Task prompt:
Write out nothing but the lines from the one containing "The image size" through the last line below, both included, and without the pictures.

Data supplied:

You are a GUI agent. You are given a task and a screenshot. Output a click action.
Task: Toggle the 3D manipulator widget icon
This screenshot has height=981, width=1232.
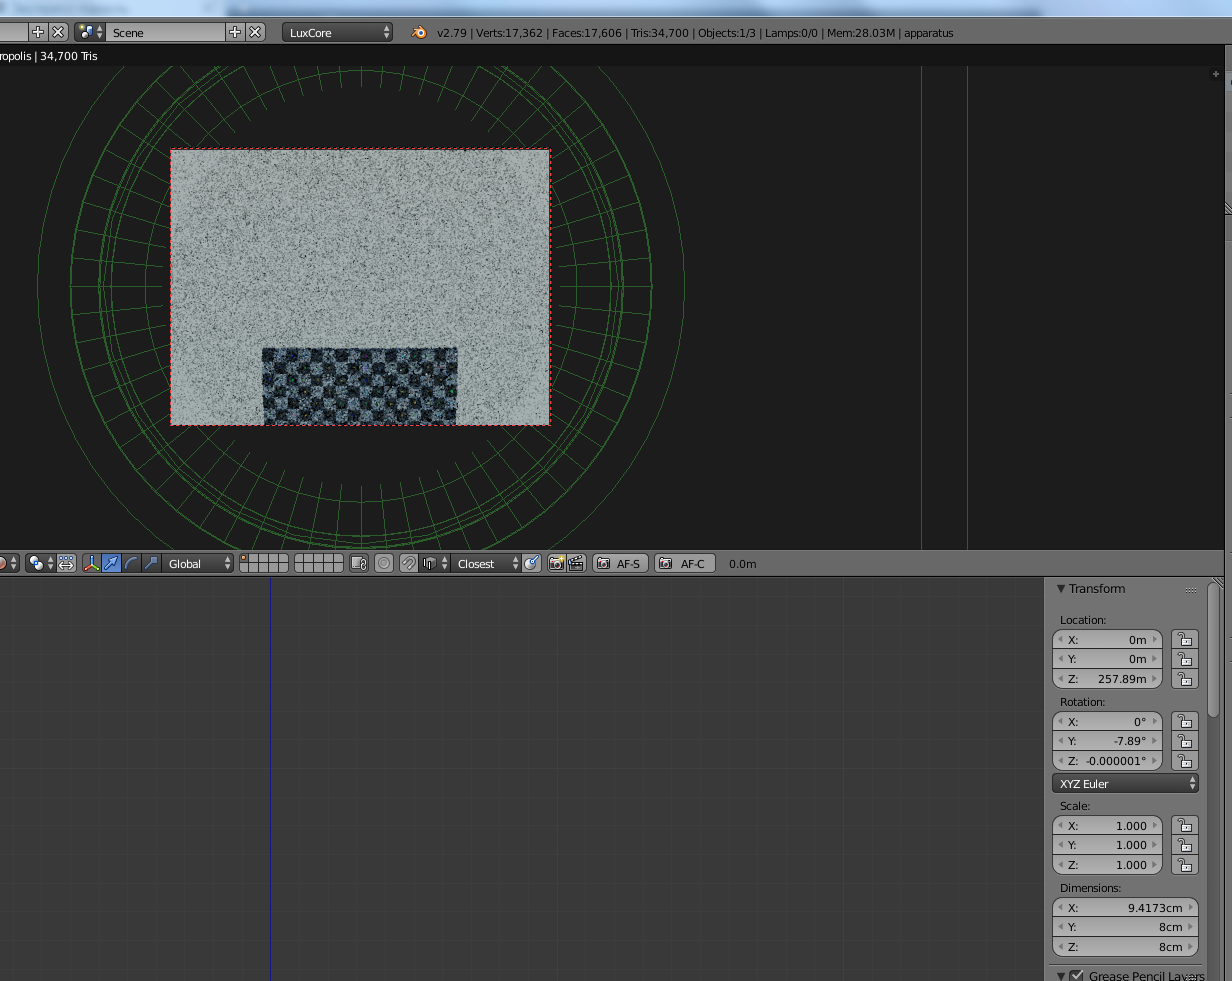point(92,564)
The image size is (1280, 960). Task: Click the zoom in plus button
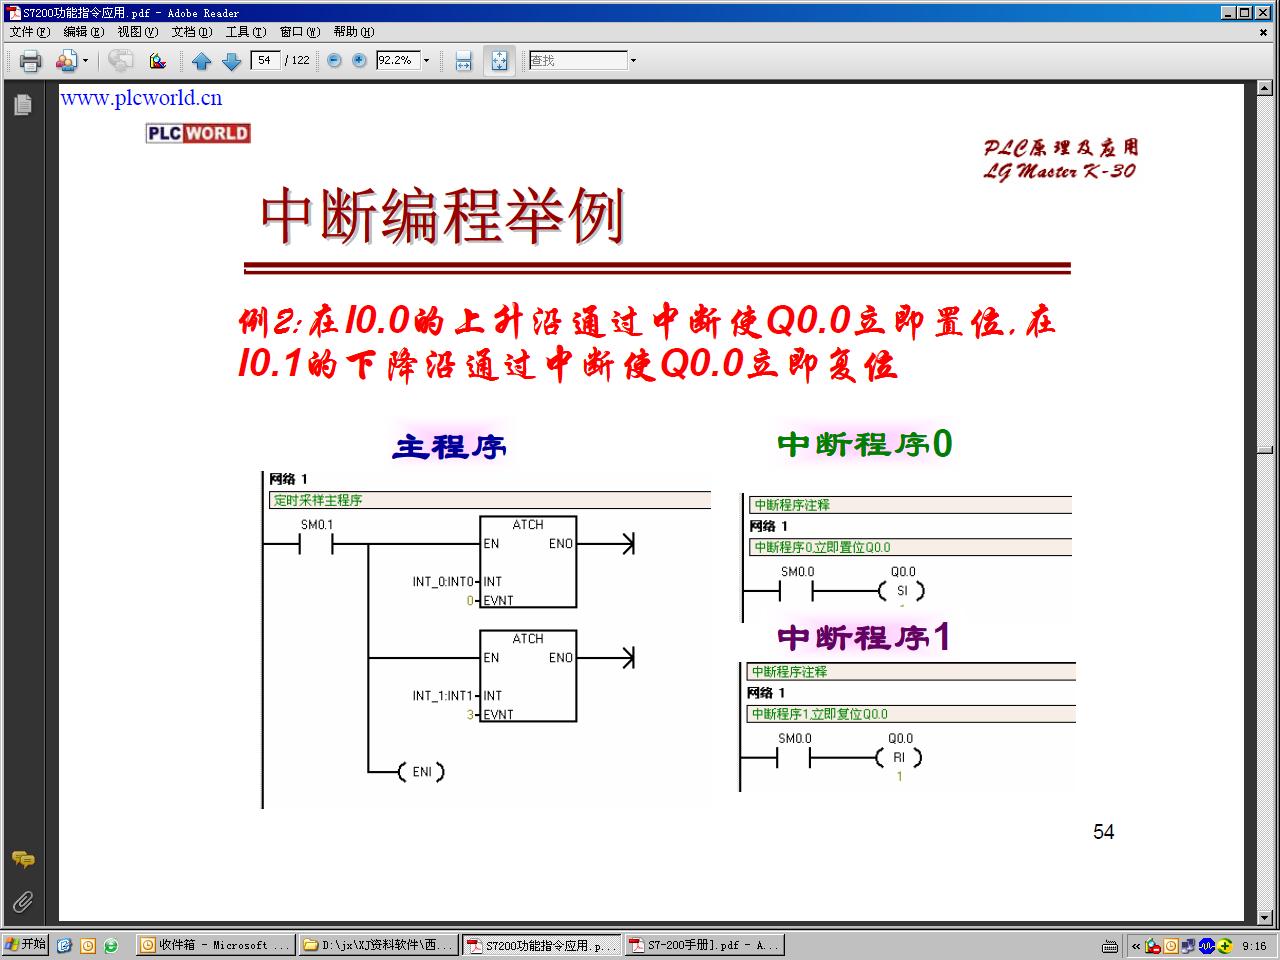coord(359,61)
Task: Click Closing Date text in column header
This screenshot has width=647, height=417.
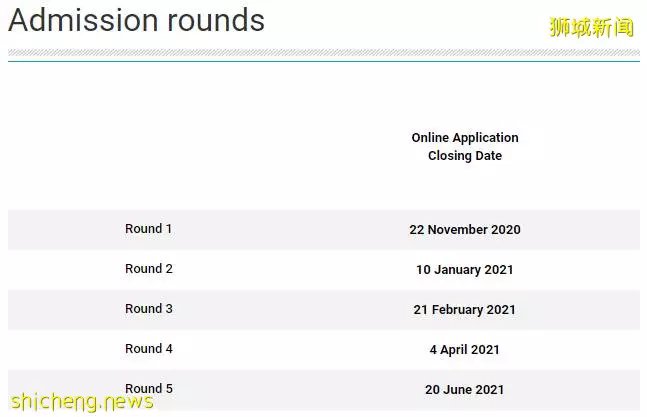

Answer area:
The image size is (1280, 960). Task: Click the zoom in plus button
coord(359,61)
Task: Click Closing Date text in column header
This screenshot has width=647, height=417.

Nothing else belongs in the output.